My Bible study group has been studying the book of 1 Corinthians, and this past Sunday we were asked the question, “What do you consider spiritual success?“
How would you answer?
Here are a few things I heard:
“Making disciples, making disciples, making disciples.” “Planting a church in a local village.” “Overcoming sin.”
In my previous work as a professor at a Christian college, I might have heard:
“Leading a student to Christ.” “Influencing a student to build the Kingdom of God in my discipline.”
Does your answer match any of these? I might at one point have said these things too, but my view of spiritual success has come to be one thing only: oneness with God and loving him with my whole heart, soul, mind, and strength and loving my neighbor as myself. I want to abide in him every moment and be led by the Spirit with every step I take.
The answers above bothered me because we are called to be more than servants that “do” things for God. We are called to be — to be God’s children, to be one with the Trinity, to be with God. What an honor and a privilege, and the greatest blessing there is — to be in intimate relationship with the Sovereign Creator of the Universe!
This discussion made me realize that what I saw in academics and now on the mission field, perhaps even more so here, is that followers of Jesus so often have a performance-based spirituality. Yes, we are here to teach and develop our students in their study and, if possible, in their Christian faith, yes, we are here to make disciples and plant churches — but first and foremost we are called to relationship with God, to be filled with his Spirit, and to know him.
Recently I memorized the Sermon on the Mount, and Jesus was very clear: “Many will say to me on that day, ‘Lord, Lord, did we not prophesy in your name, and in your name drive out demons and perform many miracles?’ Then I will tell them plainly, ‘I never knew you. Away from me you evildoers.’” A person can do a lot of things for God, but relationship with him is much more important to him. God does not need us to do his work; he invites us into relationship with him, and then he sanctifies us and works through us as we surrender to him on a moment-by-moment basis. He does the work!
And when we are in relationship with God, our work is led by God; it is accomplished by God. I have a ministry of intercession, and recently the Spirit has led me to intercede specifically for the imams in the country I am in. As the Spirit may do when one is called to intercession for someone, he has led me to identify in a special way with them. For the imams who recite prayers in Arabic from the Koran five times a day, I am reciting five Scripture passages five times a day and praying for them to have a spiritual awakening. I believe the key to a church planting movement starting here is imams coming to faith and forming churches, because they are respected by the people and known by them. This may sound crazy and impossible, but God has done it before in other Muslim nations, and I am believing him for the same thing to happen here.
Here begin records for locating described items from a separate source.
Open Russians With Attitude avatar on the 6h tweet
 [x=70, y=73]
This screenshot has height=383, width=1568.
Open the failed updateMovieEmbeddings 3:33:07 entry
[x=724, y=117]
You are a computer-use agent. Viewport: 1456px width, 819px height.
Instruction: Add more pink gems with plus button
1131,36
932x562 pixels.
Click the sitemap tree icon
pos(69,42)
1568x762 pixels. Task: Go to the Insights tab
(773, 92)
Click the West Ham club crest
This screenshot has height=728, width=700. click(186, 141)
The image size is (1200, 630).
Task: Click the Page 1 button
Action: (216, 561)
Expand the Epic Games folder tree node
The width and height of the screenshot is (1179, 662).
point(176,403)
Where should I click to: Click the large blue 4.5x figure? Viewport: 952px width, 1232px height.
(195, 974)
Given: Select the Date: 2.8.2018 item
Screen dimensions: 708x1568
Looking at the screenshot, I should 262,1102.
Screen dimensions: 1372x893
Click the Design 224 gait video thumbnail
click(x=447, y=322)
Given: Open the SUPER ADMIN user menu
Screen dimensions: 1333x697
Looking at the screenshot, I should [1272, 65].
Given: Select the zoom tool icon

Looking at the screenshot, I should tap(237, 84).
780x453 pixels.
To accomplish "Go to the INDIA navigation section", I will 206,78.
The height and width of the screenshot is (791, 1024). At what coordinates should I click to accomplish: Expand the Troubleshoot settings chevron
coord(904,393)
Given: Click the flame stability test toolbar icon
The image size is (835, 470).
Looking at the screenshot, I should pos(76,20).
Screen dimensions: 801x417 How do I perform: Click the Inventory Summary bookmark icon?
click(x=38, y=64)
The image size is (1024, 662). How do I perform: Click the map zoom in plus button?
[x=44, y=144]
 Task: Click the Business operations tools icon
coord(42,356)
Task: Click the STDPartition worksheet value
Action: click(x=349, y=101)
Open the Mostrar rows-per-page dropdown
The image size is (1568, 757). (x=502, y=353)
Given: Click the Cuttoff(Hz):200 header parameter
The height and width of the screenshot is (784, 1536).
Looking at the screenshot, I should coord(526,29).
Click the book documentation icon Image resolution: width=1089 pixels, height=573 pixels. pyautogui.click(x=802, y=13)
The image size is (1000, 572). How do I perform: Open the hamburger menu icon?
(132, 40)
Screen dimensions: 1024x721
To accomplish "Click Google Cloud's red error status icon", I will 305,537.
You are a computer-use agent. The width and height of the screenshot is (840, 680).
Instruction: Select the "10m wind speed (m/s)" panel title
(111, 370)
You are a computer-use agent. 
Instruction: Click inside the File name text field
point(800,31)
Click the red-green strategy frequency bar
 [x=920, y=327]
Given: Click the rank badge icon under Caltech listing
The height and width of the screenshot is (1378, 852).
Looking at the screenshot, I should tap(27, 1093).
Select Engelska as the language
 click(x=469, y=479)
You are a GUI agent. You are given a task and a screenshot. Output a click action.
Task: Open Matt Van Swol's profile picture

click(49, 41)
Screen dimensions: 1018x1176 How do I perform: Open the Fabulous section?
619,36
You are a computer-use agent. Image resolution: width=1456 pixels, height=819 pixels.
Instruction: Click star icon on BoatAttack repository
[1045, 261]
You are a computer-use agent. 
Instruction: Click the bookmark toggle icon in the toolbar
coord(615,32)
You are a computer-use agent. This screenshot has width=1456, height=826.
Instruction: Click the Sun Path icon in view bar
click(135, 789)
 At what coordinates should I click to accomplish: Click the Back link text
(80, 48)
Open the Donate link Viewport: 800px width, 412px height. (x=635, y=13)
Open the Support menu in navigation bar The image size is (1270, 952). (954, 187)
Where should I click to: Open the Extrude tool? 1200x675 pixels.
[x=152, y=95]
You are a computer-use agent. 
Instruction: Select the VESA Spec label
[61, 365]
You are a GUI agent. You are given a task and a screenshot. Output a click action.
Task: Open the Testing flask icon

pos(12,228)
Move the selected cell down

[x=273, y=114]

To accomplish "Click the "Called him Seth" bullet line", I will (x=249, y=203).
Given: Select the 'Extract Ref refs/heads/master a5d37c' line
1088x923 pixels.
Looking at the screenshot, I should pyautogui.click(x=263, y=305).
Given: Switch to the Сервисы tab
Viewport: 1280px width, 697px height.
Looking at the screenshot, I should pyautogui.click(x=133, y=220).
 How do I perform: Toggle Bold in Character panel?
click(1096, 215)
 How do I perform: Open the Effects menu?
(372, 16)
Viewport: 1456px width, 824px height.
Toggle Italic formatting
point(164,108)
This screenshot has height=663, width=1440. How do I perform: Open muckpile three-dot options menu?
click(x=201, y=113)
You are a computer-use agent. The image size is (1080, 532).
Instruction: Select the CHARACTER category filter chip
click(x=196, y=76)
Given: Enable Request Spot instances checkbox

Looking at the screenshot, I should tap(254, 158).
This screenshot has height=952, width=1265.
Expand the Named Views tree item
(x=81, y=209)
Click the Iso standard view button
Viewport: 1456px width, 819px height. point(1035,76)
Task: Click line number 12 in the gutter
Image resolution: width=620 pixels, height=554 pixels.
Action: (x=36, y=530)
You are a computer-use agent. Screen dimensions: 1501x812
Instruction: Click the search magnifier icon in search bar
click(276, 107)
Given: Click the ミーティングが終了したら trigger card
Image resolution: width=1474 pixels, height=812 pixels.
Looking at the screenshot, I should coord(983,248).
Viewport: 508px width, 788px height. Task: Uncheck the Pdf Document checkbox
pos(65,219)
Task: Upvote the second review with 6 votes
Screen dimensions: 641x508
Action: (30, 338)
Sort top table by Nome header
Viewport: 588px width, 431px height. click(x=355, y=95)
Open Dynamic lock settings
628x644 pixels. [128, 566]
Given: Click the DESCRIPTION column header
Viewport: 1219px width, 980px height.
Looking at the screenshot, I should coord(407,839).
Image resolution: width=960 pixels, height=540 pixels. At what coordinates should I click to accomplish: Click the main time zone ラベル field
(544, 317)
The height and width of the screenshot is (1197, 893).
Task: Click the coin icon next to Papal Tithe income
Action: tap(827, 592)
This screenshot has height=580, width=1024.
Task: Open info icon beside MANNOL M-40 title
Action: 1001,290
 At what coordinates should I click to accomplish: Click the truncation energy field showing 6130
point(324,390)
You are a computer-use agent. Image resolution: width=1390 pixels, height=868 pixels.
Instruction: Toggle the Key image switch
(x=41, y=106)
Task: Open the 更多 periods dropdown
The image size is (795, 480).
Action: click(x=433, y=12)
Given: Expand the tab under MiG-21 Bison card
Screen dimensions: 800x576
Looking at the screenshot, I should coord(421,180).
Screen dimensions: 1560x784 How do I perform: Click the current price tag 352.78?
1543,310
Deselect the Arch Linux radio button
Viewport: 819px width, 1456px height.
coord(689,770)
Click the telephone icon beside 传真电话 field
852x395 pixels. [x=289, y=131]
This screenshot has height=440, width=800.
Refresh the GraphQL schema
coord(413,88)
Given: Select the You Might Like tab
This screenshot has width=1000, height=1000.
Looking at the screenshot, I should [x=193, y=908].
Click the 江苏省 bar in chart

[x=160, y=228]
But it is his work I am joining in by his leading, his power, his love. Whatever happens, it is not my success or my accomplishment, but his.
The truth is, nothing we have comes from us — not our knowledge, not our gifts, not our skills. Nothing! It ALL comes from God, so if we have any “success” at all, it is ALL HIS. Even the idea of seeking spiritual success bothers me — and I expect it makes you uncomfortable as well. But how much of what we do is driven by a desire to be recognized or acknowledged? To succeed? Again, the Sermon on the Mount has much to say about this. Matthew chapter 6 could be summed up by the phrase, “in secret.” We are to do our acts of righteousness and to give, pray, and fast in secret. Once again we see God inviting us into intimacy with him, where we are seen and acknowledged by him only. When we do things in secret “our heavenly Father will reward us.”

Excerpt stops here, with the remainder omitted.